Hicham Balaoui, Procureur général du Roi près la Cour de cassation et Président du Ministère public, a affirmé que la loi n° 43.22 relative aux peines alternatives incarne une approche novatrice dans le traitement des affaires impliquant des enfants en conflit avec la loi, en rupture avec les solutions punitives classiques fondées sur la privation directe de liberté.
Intervenant lors de la rencontre nationale tenue ce lundi à Skhirat sur la mise en œuvre des peines alternatives dans le cadre d’une justice adaptée aux enfants, Balaoui a souligné que ce texte législatif offre au juge la possibilité de remplacer les peines privatives de liberté par des mesures alternatives qui tiennent compte des spécificités de l’enfant et placent son intérêt supérieur au cœur du processus judiciaire.

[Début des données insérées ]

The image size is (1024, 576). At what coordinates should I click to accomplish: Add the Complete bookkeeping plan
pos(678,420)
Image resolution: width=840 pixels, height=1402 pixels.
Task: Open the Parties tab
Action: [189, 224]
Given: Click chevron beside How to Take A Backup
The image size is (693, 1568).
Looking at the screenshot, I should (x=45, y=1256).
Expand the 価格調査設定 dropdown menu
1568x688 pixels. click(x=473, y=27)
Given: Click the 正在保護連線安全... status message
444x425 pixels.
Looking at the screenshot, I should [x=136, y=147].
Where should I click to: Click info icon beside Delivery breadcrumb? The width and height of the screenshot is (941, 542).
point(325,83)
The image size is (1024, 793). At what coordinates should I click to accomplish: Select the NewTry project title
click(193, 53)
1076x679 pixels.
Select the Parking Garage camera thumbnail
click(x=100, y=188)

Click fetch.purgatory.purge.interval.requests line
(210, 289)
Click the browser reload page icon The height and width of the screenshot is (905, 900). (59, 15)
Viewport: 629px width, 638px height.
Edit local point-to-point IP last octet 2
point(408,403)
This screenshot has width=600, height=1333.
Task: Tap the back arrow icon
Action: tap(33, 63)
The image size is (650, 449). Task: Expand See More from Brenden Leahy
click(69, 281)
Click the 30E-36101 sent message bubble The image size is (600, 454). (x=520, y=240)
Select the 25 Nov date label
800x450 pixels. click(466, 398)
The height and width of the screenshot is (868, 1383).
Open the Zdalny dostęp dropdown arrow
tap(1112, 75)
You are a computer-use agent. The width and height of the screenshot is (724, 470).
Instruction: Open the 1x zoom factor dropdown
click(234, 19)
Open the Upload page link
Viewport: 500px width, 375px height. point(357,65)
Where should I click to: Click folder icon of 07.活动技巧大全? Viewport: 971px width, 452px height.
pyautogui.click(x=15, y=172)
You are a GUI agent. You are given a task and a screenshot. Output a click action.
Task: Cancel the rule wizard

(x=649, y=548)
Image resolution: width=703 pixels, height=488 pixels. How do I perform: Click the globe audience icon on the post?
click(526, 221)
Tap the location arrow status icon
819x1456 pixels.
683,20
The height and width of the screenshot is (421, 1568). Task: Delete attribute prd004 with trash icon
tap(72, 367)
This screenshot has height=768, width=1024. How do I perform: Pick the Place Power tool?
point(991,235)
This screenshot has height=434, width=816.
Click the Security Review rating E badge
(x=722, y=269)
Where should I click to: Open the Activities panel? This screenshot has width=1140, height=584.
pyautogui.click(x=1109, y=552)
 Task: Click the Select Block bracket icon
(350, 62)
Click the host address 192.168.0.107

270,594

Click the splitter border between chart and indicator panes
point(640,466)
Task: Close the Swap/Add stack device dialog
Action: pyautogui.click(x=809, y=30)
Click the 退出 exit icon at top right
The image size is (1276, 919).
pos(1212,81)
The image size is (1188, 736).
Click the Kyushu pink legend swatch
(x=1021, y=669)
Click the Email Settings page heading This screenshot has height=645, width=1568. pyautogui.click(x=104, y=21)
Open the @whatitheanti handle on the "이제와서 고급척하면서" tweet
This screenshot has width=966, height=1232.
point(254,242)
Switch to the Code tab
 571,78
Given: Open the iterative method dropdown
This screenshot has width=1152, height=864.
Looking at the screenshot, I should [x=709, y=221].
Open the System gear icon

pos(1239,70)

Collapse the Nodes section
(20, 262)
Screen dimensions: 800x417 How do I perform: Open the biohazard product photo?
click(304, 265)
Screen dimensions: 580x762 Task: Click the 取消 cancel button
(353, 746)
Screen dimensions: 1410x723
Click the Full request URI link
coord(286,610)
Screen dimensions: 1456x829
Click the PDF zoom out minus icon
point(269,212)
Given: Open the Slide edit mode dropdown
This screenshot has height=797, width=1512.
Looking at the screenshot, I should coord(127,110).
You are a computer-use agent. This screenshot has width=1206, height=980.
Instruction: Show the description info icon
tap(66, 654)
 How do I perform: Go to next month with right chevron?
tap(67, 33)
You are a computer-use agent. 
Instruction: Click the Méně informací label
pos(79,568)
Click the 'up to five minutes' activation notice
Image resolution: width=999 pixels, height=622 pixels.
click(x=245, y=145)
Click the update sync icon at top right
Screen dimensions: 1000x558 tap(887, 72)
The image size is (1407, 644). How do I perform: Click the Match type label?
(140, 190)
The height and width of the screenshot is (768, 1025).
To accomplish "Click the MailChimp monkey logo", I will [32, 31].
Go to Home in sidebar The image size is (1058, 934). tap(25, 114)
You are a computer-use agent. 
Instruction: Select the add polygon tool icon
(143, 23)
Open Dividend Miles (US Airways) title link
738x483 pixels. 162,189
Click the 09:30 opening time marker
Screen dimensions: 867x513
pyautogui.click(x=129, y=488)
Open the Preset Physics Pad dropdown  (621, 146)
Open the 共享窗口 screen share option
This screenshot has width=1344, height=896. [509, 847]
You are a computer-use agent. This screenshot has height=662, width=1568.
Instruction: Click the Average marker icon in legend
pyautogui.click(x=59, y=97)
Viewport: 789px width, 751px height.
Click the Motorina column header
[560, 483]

Le Président du Ministère public a précisé que cette approche permet à l’enfant de purger sa peine dans un environnement familier et naturel, ce qui contribue à redresser son comportement, à éviter les effets néfastes de l’incarcération, et à faciliter sa réinsertion dans la société tout en maintenant sa contribution à la vie économique et sociale.
Cette initiative s’inscrit dans le cadre des efforts constants du Maroc pour renforcer son système de justice pénale, en particulier en ce qui concerne les catégories vulnérables telles que les enfants, conformément aux engagements internationaux du Royaume en matière de droits de l’enfant et en phase avec les orientations de la nouvelle politique pénale qui privilégie la réforme au lieu de la seule répression.
Cette rencontre devrait constituer une étape clé pour examiner les modalités d’application effective des peines alternatives et pour favoriser l’échange d’expériences entre les différents acteurs judiciaires et institutionnels, dans le but d’assurer une justice plus équitable et plus efficace, notamment lorsqu’il s’agit d’enfants confrontés à la loi.